* _EXERCISE OBJECTIVE_: Please print the lines of the records from the one that contains "You are a GUI" through the end of the records, keeping the pictures out of your answer.

* _DATA EXCERPTS_:
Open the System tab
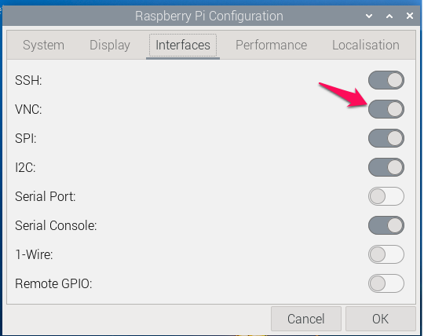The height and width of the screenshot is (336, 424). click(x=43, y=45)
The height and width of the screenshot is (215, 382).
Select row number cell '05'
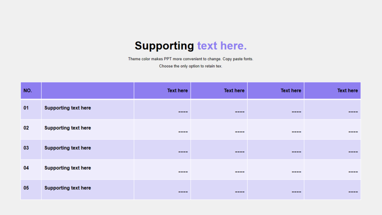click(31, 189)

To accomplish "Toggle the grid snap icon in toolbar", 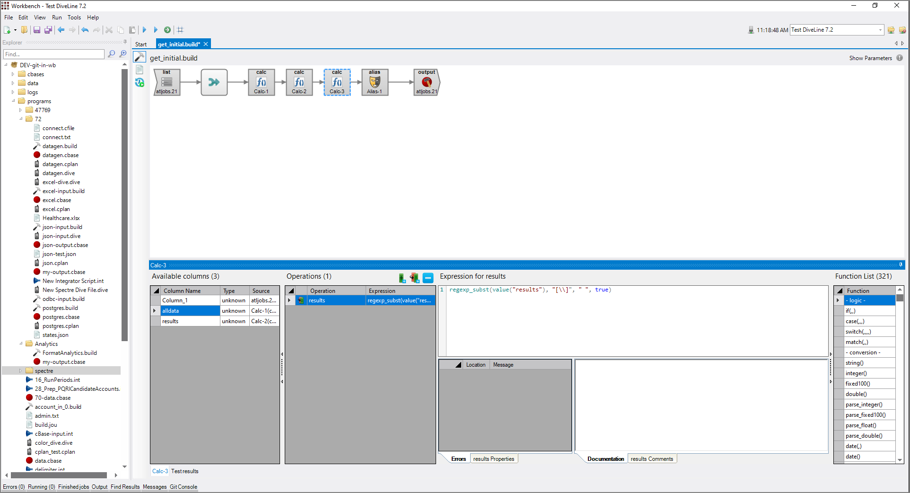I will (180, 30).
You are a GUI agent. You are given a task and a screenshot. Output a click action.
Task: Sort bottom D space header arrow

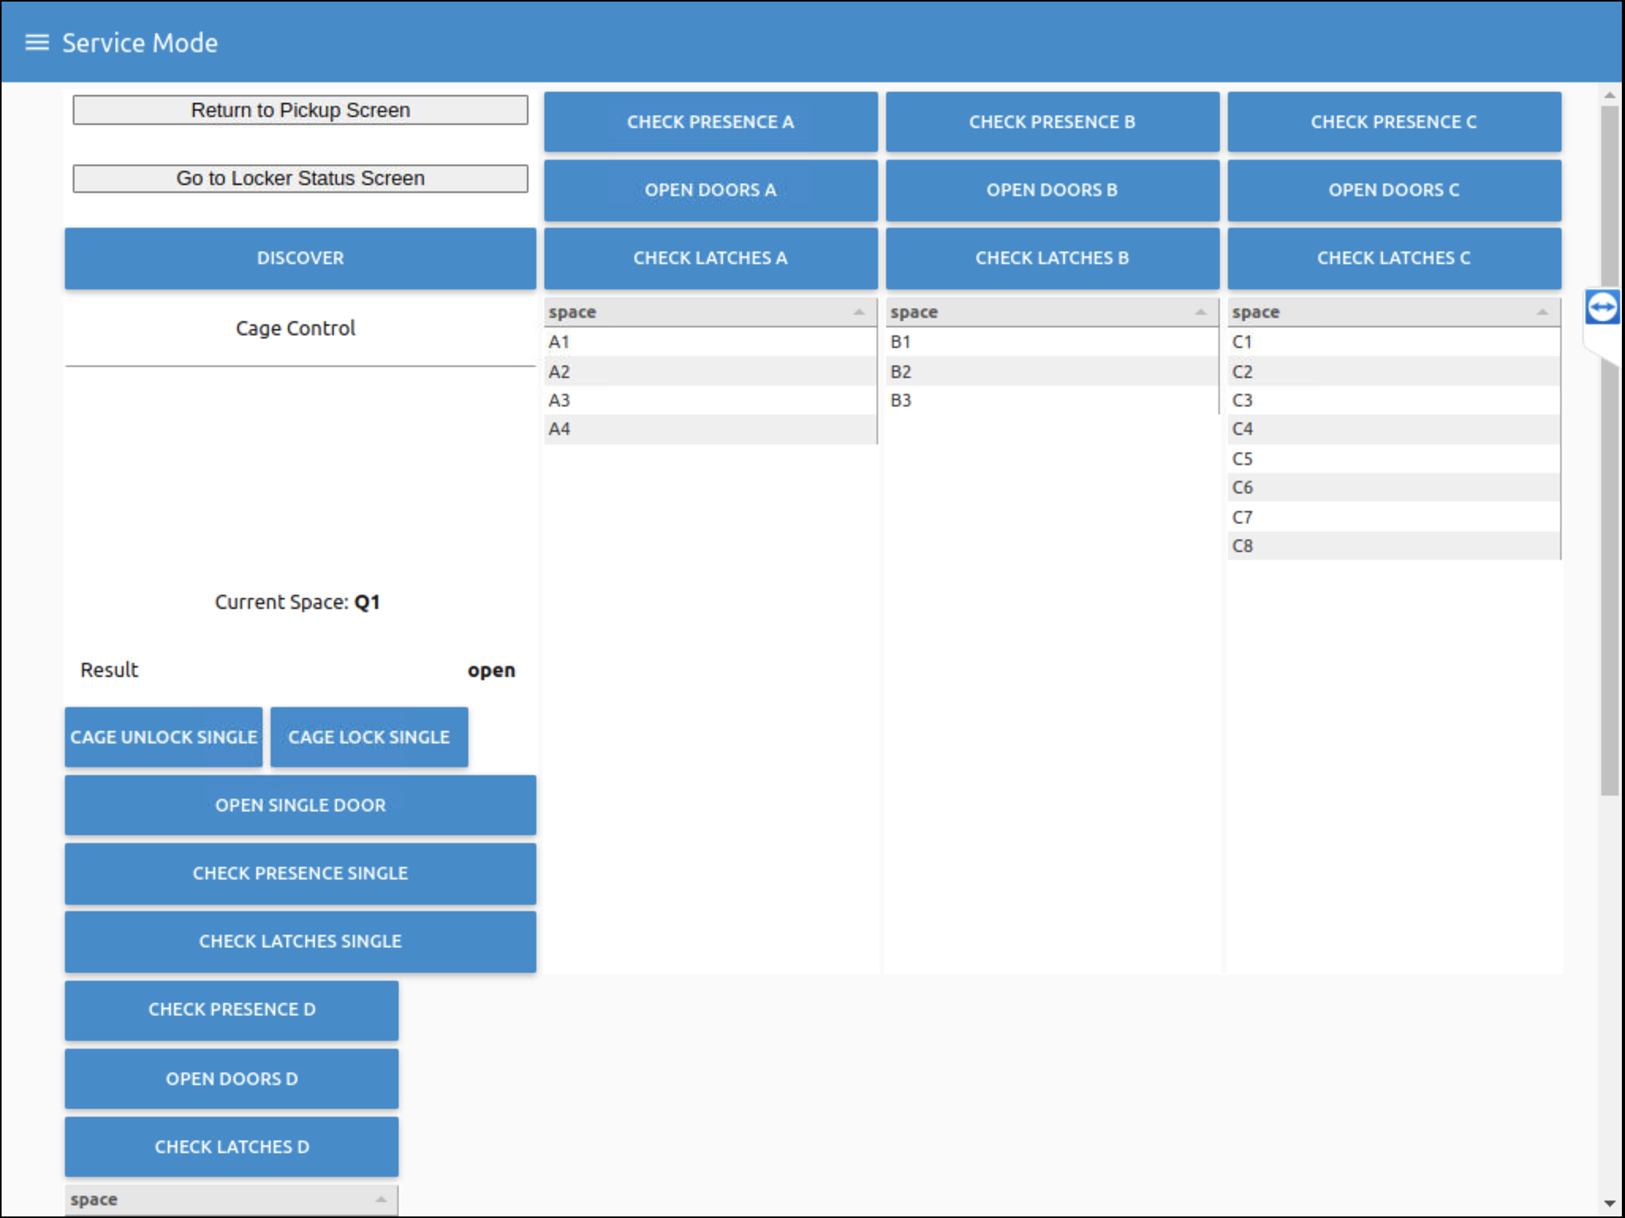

* _RESULT OF THE TASK_:
You are a GUI agent. You are given a task and a screenshot. Output a click action.
Task: Sort bottom D space header arrow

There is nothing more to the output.